WRITTEN EXERCISE
How many lines in the rows below contain the string "should", matching case exactly? Reply with the number alone.

....

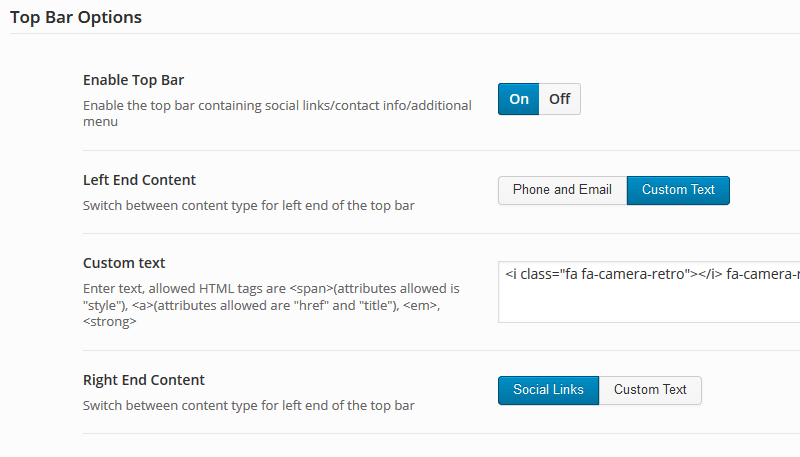Viewport: 800px width, 457px height.
Task: Click the <strong> tag in the description
Action: [110, 322]
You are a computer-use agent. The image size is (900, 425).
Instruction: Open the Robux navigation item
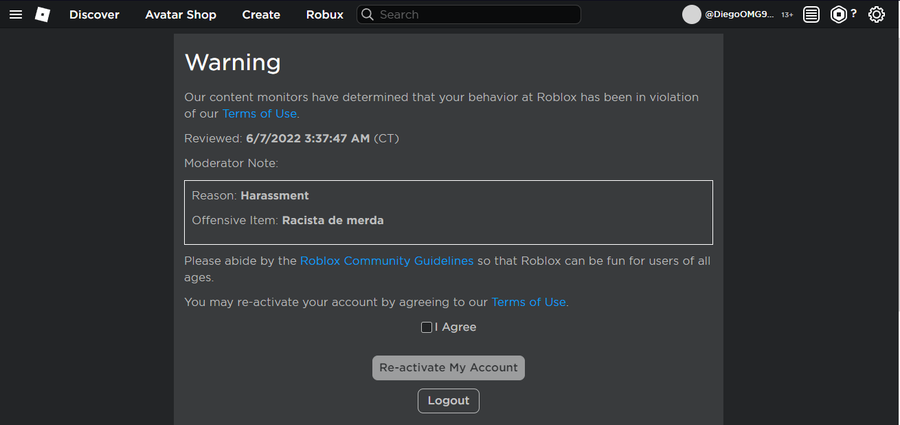click(325, 15)
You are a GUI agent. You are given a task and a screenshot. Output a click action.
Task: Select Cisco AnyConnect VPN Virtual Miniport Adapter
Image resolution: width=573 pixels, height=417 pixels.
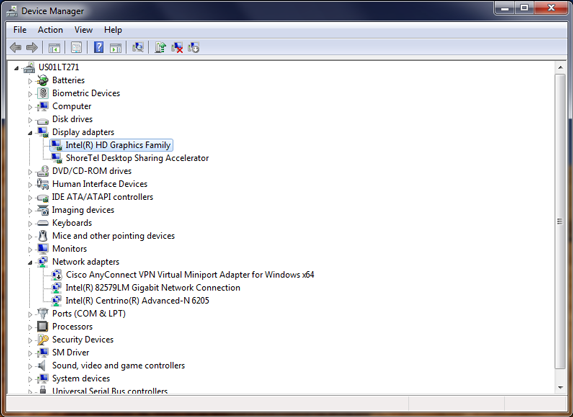(190, 274)
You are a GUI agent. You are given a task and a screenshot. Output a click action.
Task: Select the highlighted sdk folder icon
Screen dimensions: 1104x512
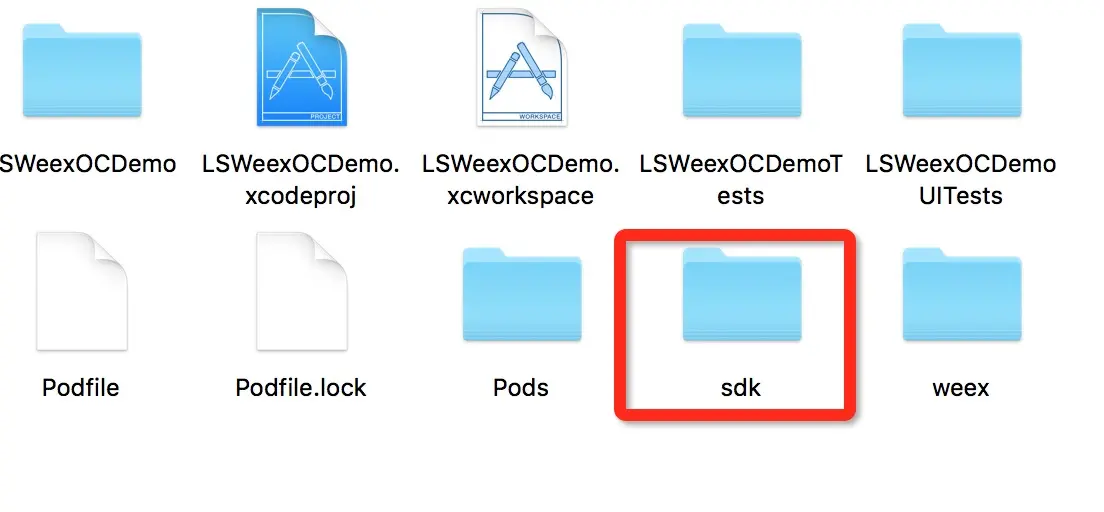pos(741,294)
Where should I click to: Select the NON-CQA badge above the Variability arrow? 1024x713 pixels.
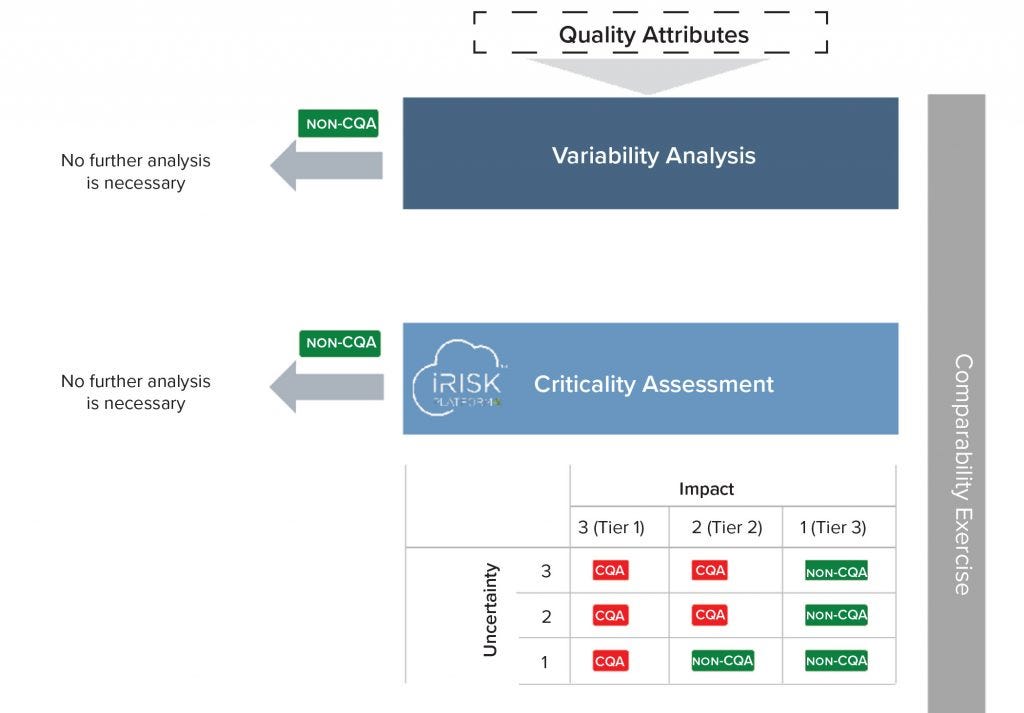(338, 123)
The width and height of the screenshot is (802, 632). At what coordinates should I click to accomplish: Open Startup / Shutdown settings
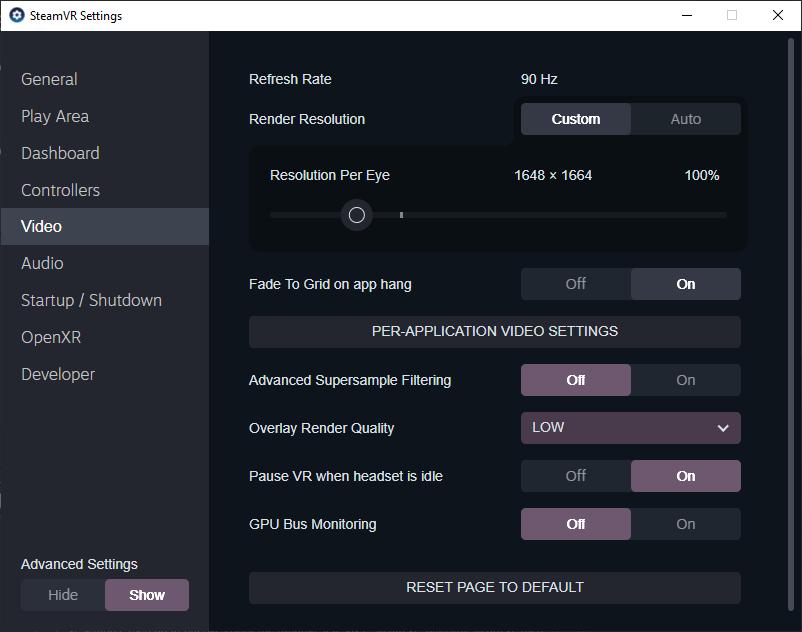point(91,300)
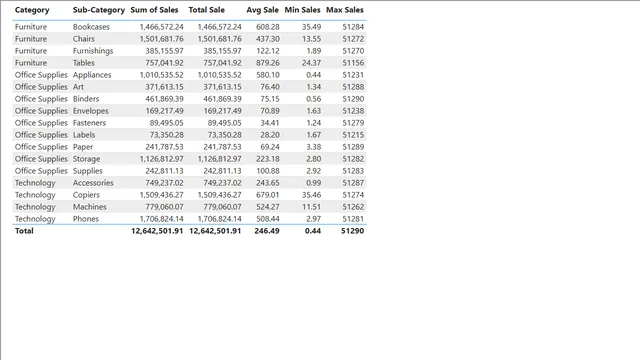Click the Total Sale column header

[x=207, y=10]
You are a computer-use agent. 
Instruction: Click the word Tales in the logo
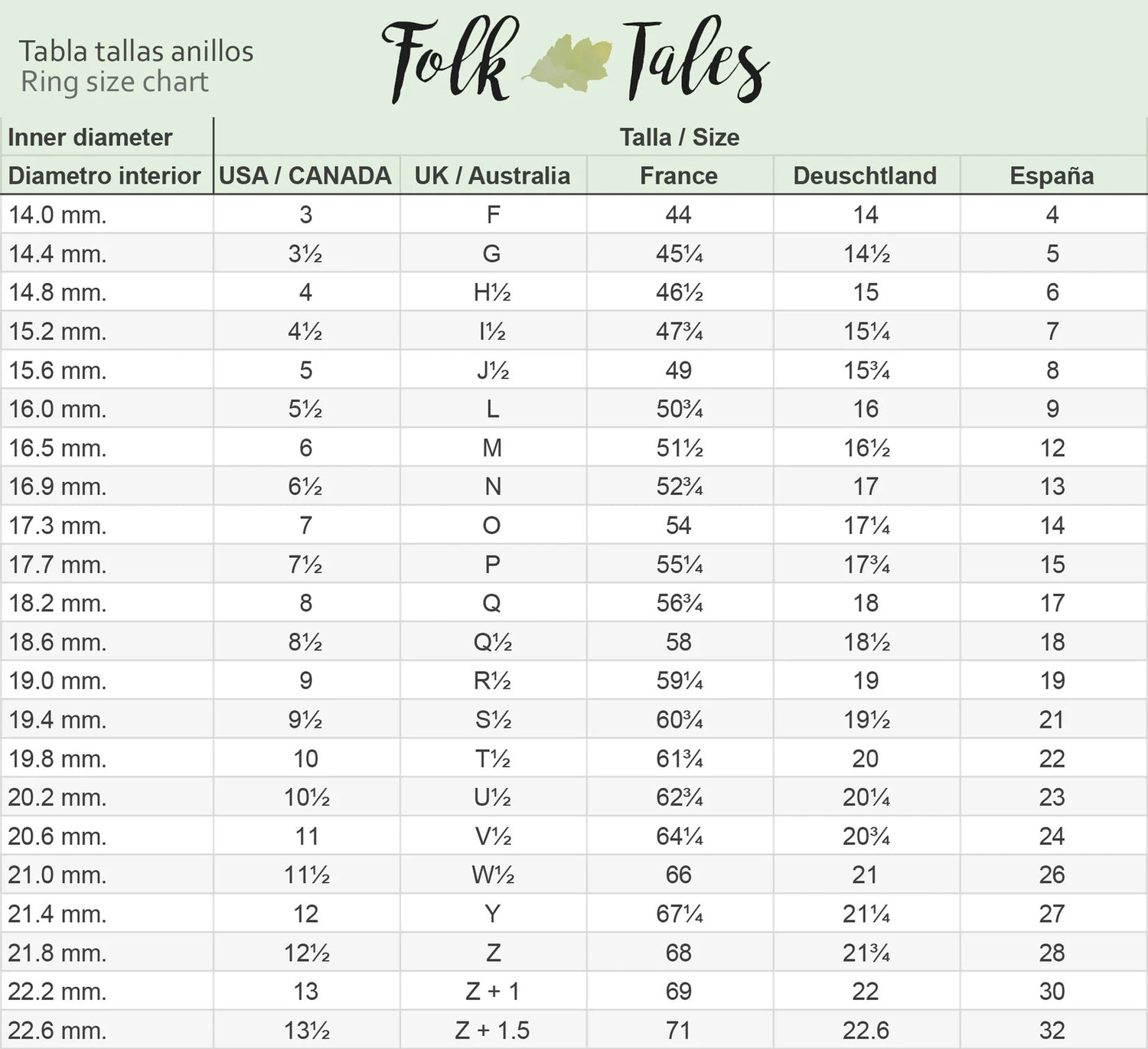695,61
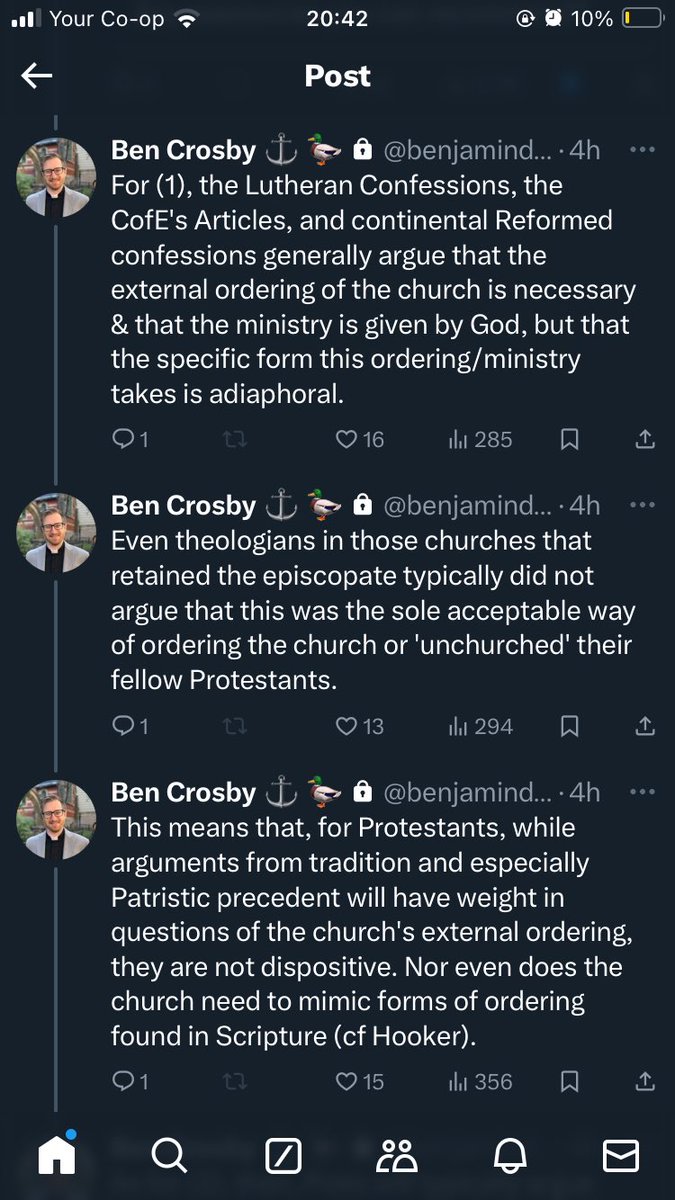The image size is (675, 1200).
Task: Like the adiaphoral post with 16 likes
Action: [x=359, y=439]
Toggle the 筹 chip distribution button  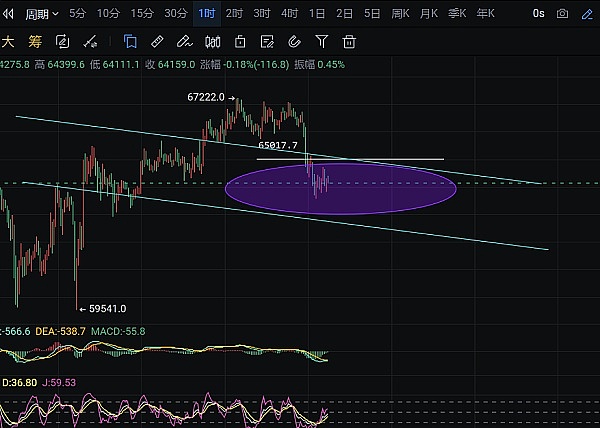[35, 42]
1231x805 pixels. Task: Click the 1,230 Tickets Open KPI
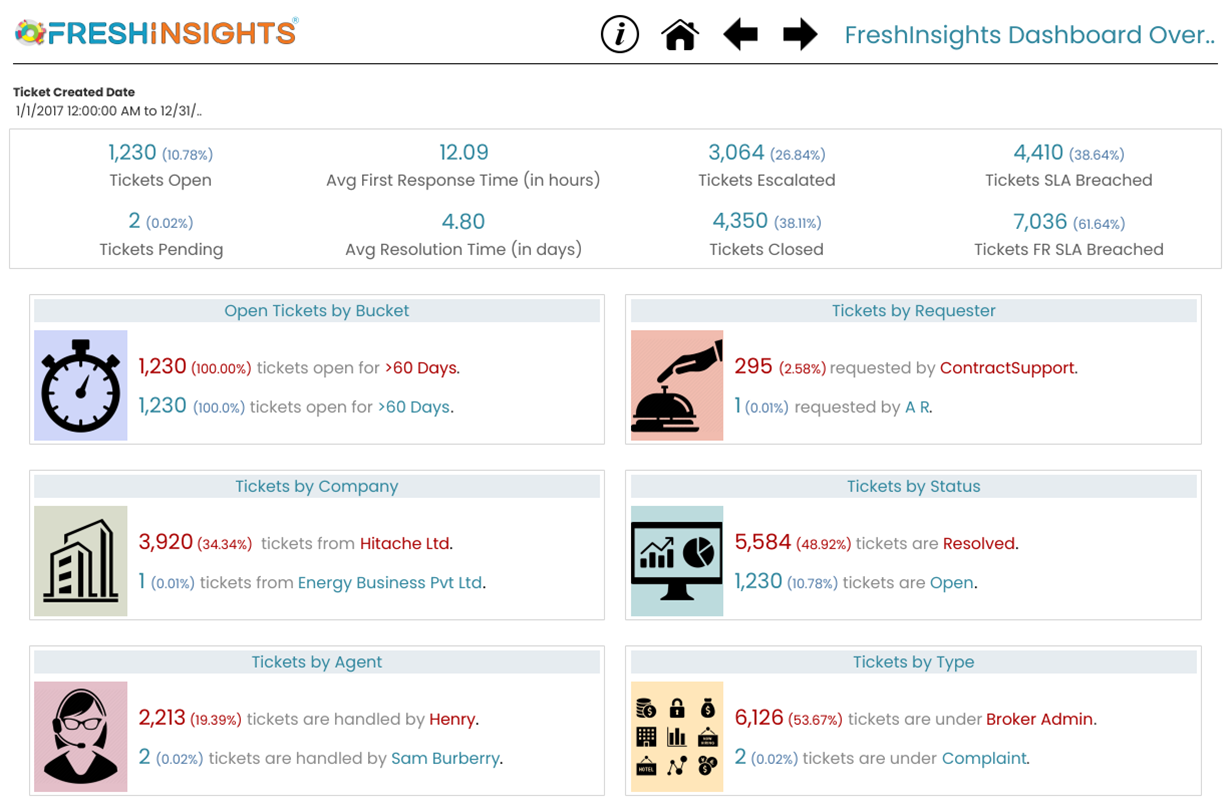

....

WRITTEN SOLUTION
2